Son attaque ne me touche nullement. Je sais que cette histoire de béquille ne sera bientôt plus d'actualité car j'arrive au bout de mes séances de kiné. Je pourrais bientôt la jeter et me débrouiller toute seule. A l'heure d'aujourd'hui, c'est seulement un accessoire plus qu'autre chose.
Summer se tourne alors vers Cameron en souriant toujours de plus bel.
- Je ne savais que c'était ton truc les handicapés, ricane-t-elle en ne faisant rire qu'elle. Si j'avais su, je me serais arrangée pour me briser les deux jambes, moi aussi.
- Tu aurais pu te casser tout ce que tu veux que je ne t'aurais pas touché.
- Parce que tu comptes finir ta vie avec la boiteuse de service?
- C'est toujours mieux que de finir avec toi.
Cette fois-ci, Summer fronce les sourcils et nous darde d'un regard meurtrier.
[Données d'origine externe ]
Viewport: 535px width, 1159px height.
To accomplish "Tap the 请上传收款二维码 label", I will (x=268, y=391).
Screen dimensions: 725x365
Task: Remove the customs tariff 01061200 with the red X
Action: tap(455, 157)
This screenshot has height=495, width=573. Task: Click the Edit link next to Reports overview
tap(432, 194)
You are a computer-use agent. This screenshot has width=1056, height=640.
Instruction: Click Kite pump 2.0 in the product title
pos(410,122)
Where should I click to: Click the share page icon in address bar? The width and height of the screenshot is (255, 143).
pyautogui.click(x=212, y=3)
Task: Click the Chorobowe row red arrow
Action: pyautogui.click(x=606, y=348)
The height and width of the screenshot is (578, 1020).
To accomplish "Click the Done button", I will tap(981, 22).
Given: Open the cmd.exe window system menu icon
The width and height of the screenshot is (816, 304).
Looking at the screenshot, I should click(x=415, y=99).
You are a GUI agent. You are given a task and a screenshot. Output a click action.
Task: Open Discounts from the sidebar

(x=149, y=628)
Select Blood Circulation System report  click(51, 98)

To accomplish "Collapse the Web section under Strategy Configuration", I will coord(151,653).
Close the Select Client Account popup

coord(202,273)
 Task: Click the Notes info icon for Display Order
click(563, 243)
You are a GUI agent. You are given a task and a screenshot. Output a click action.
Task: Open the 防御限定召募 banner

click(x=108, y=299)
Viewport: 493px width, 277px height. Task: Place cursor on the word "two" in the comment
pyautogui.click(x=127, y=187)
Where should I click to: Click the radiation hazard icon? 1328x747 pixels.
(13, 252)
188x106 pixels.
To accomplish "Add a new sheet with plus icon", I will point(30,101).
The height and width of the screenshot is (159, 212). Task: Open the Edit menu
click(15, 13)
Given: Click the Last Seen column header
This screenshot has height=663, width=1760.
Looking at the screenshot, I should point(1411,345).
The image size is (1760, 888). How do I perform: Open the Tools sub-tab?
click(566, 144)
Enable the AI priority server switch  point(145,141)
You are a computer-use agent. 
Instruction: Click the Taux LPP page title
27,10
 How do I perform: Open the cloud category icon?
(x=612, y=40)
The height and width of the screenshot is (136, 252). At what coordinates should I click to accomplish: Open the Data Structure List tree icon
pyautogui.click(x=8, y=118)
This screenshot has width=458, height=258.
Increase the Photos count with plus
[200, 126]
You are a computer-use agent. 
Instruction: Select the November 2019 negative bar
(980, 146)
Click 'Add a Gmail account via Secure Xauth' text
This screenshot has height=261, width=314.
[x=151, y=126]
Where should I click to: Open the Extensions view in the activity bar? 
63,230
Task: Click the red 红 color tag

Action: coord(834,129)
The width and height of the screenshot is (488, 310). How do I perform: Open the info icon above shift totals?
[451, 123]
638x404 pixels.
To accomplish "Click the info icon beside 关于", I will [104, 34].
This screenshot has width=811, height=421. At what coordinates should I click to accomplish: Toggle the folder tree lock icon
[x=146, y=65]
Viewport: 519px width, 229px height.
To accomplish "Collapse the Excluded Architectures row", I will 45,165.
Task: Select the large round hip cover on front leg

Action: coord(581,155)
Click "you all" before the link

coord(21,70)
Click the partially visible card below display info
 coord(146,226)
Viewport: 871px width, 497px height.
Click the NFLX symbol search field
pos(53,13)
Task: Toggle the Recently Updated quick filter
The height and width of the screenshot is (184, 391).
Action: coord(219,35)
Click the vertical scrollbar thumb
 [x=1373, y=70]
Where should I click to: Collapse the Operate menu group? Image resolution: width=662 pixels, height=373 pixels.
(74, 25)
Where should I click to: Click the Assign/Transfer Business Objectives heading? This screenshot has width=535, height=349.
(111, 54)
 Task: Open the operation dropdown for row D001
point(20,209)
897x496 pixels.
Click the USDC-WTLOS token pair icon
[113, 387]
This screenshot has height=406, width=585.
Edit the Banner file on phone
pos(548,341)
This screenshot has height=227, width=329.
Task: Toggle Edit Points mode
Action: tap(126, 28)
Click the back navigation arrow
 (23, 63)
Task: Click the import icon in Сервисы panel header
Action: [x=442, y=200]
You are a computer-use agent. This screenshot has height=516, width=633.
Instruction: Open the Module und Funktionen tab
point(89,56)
Cameron a touché la ou ça fait mal. Il la connaît mieux que moi. Il sait comment la gérer lorsqu'elle est d'humeur massacrante.
- J'ai tellement hâte d'apprendre que l'un de vous a largué l'autre.
- Tu peux toujours attendre longtemps, peste Cameron en ricanant d'un air froidement mauvais.
Summer perd de plus en plus de son aplomb. Il est son point faible. C'est lui l'adversaire qui est à sa taille. Pas moi. Je ne fais pas le poids contre les réparties glaciales de Cameron. Il est un maître en la matière. Personne ne peut l'égaler. Les remarques acerbes font partie intégrante de son vocabulaire quotidien.
La grande blonde ne se démonte pas pour autant puisqu'elle fait quelques pas dans notre direction pour se planter devant nous. Elle fixe le tatoué à ma droite en serrant les muscles de sa mâchoire.
- Tu sais quoi, Cam? J'espère que ce sera elle qui te jettera comme une merde. Ce serait totalement jouissif.
- Ça ne voudrait pas dire que je reviendrais vers toi pour autant. Tu peux toujours courir, Summer. 
Elle se renfrogne un peu plus et pointe son regard glacial sur moi. Je me prépare à subir son attaque. Je sais qu'elle peut être redoutable lorsqu'elle est blessée. Elle se défendra comme une lionne pour tenter de nous achever. Elle essayera par tous les moyens.
- Il va te détruire, dit-elle. J'espère que tu le sais.
Je reste de marbre même si ses mots me touchent plus que je ne le voudrais. Je sens qu'il en est de même pour Cameron si j'en crois le malaise qui tombe entre nous. J'aimerais pouvoir lui dire qu'elle a tord mais nous savons tous que Cam est capable du pire. Il pourrait me détruire, c'est vrai. Seulement, je veux croire en lui. Je ne lui ai pas donnée cette dernière chance pour rien. Je veux me laisser espérer à un happy-end. Nous y avons le droit comme tout le monde.
Sans quitter Summer des yeux, je glisse ma main dans celle de Cam et m'adresse à lui.
- Allez, viens. On en a assez entendu.
Cameron se laisse faire tandis que je le traine loin de Summer. Celle-ci ricane derrière nous mais je me fais violence pour ne pas me retourner et lui sauter à la gorge. Son numéro a assez duré. Je ne la laisserais pas nous anéantir alors que nous passions un si bon moment avant qu'elle ne débarque. Je sais que je peux encore sauver cette journée et je compte bien le faire. Cameron ne doit pas se laisser abattre par cette stupide rencontre sans queue ni tête.
Nous rejoignons finalement la Ford et montons à bord. Cameron est bien silencieux et ça ne me plait pas. Je prend sur moi pour ne pas le secouer. Je ne pense pas que ce soit ce dont il a besoin. Au contraire, je devrais plutôt le rassurer et lui montrer qu'il ne doit pas réfléchir à un seul mot sorti de la bouche de Summer. Nous en avons fini avec elle.
J'attrape donc son menton entre mes doigts et le force doucement à me regarder. Lorsqu'il me fait face, je vois le remord pointer dans ses yeux.
-Hey, souris-je. Tout est O-K, d'accord?
Il baisse les yeux. Je me penche vers lui et dépose un rapide baiser sur ses lèvres pour ne pas qu'il m'échappe.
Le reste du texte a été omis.